であるならば、ダンエモン個人的にこの曲のコアとなる歌詞は、「親に迷惑かけ散らかした 俺達がどの面下げて 世間の常識 人としての良識 教えるなんて 戸惑ってんだぜベイベー Never give it up!×3 負けるな Never tell a lie!×2 曲げるな 寝顔にブルース」だと思っている。
自身の成長過程にも決して親に従順じゃなかったことがあり、今更ながらにそれを悔み、説得力の無い立場を自覚しながらも、子供ことを想えば云わずにはいられない………そんなジレンマだらけの日常に頭を悩ませつつも、子供の「寝顔」に癒される…………と推測する訳だが、当たっているのだろうか?(苦笑)
望みは抱けばきりがない。
「勉強しないより した方がいいさ 金もないより あった方がいい」とあるように、基本的には学業や生業に安定を求める。
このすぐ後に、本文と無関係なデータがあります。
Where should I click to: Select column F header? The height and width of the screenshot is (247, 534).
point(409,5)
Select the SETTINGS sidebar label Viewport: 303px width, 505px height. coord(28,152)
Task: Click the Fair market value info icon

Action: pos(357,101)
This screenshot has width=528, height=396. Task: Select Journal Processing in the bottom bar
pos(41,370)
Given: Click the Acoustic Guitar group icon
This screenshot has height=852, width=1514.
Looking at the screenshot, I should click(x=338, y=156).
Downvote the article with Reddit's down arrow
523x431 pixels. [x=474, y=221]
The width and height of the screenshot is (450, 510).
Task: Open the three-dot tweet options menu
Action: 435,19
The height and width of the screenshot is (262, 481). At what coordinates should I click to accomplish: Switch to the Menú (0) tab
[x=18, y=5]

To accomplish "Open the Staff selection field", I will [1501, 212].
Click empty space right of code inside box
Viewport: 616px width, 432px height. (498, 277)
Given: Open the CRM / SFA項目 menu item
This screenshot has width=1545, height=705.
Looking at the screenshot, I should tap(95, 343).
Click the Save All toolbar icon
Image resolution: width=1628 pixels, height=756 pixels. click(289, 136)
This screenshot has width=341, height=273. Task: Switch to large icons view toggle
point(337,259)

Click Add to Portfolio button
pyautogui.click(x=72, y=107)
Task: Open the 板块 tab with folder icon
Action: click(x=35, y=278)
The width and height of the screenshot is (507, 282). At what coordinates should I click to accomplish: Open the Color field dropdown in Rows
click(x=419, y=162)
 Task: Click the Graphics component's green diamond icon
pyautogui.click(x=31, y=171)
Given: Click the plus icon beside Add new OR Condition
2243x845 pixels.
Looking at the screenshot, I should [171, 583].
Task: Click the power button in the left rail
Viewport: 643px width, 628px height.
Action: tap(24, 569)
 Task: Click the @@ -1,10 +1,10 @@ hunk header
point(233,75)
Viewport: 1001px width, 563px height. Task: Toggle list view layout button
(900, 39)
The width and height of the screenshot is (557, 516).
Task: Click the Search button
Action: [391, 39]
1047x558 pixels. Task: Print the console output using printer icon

それも親は子の幸せを願いつつ、それと同等かそれ以上に無難な人生を望むからであろう。
だから「方がいい」と念じつつ、行きつくところは、「どっちだっていいのさ お前がいいなら どっち行ったっていいのさ たどり着けば」、「どこにいてもいいのさ 帰ってくれば どんなコでもいいのさ 愛があれば」となるのだろう。
親としての立場になり様がないので、子供立場で考えるなら、ダンエモン=道場主は明らかに「不肖の息子」である。
多少勉強が出来た以外は、スポーツ、音楽、工作、絵画は丸で駄目で、偏った知識だけを武器に生きていたから、事あるごとに知識をひけらかして眼だ到頭する故に度々いじめに遭っては両親と恩師達を悩ませた。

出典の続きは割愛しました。